Frequently asked questions about tegus in Georgia

Q: How widespread are tegus in Georgia?

A: Georgia’s only known wild population is in Toombs and Tattnall counties. In 2018, DNR’s Wildlife Resources Division, working with DNR Law Enforcement, began investigating reports of Argentine black and white tegus in eastern Toombs and western Tattnall.

Q: How did they get here?

A: DNR cannot say definitively, but it is likely the tegus in Toombs and Tattnall originated with captive animals that either escaped or were released.

Q: Are tegus a threat to pets?

A: While tegus are omnivores and eat a variety of plant and animal matter, they are not considered a threat to pet dogs and cats. Florida’s wildlife agency—which has been dealing with tegus much longer than Georgia DNR—is not aware of any predatory attacks on pets in that state. However, DNR advises against leaving pet food outdoors: It can attract tegus and other wildlife to your yard.

Q: Could tegus spread to other parts of Georgia?

A: Tegus can brumate (reptile hibernation) during colder months, increasing their likelihood for survival across the state. There is scientific evidence suggesting tegus could spread even to other parts of the southeastern U.S. In Florida, tegus have established three wild populations and are considered a high-priority exotic, invasive animal targeted for removal from the wild.

Q: What is being done to deal with tegus in Toombs and Tattnall or elsewhere in the state?

A: DNR is working with the U.S. Geological Society and Georgia Southern University to trap tegus in the area of Toombs and Tattnall counties, removing animals and assessing the population. Trapped tegus are humanely euthanized and their diet and reproductive status are documented. Also, public outreach is raising awareness of the threat tegus pose and the need to report them.
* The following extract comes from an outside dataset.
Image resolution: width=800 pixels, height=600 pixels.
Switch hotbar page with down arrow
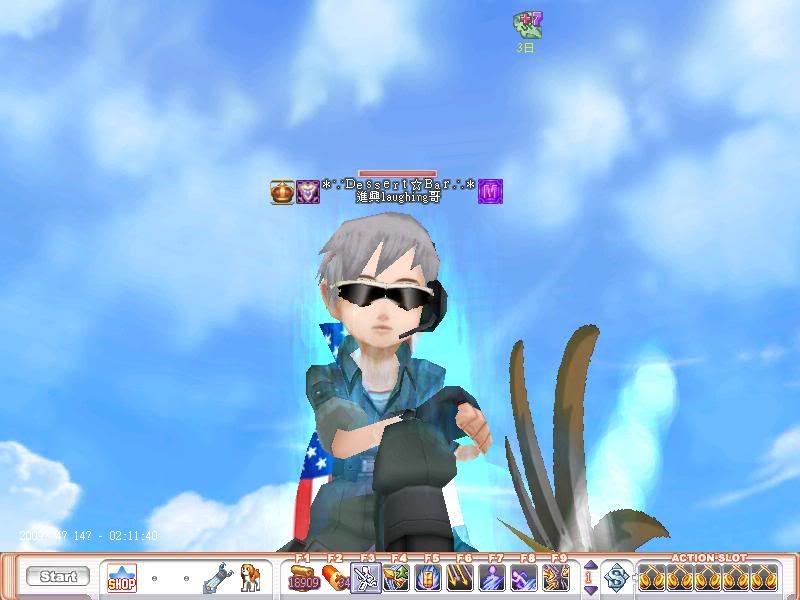[590, 589]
Elsewhere in the state, DNR is responding to any reported sightings. Rapid response is key to combating the establishment and spread of tegus and other exotic invasive species.

Q: Can tegus be owned as pets?

A: Tegus are legal in Georgia to own as pets and they are popular in the pet trade, but it is illegal to release any non-native animal into the wild without a permit.

Q: Can I kill a tegu if I see it in the wild?

A: Yes. Tegus are not native to Georgia and as a non-native species they can be trapped or killed on private property with the landowner’s permission and using legal methods in accordance with local ordinances, animal cruelty laws and safety precautions.

Q: In the Toombs-Tattnall area, will DNR or its partners remove a tegu from my property?

A: DNR is working with the USGS and Georgia Southern to remove tegus from the wild in the area and will respond to confirmed sightings in the area if possible.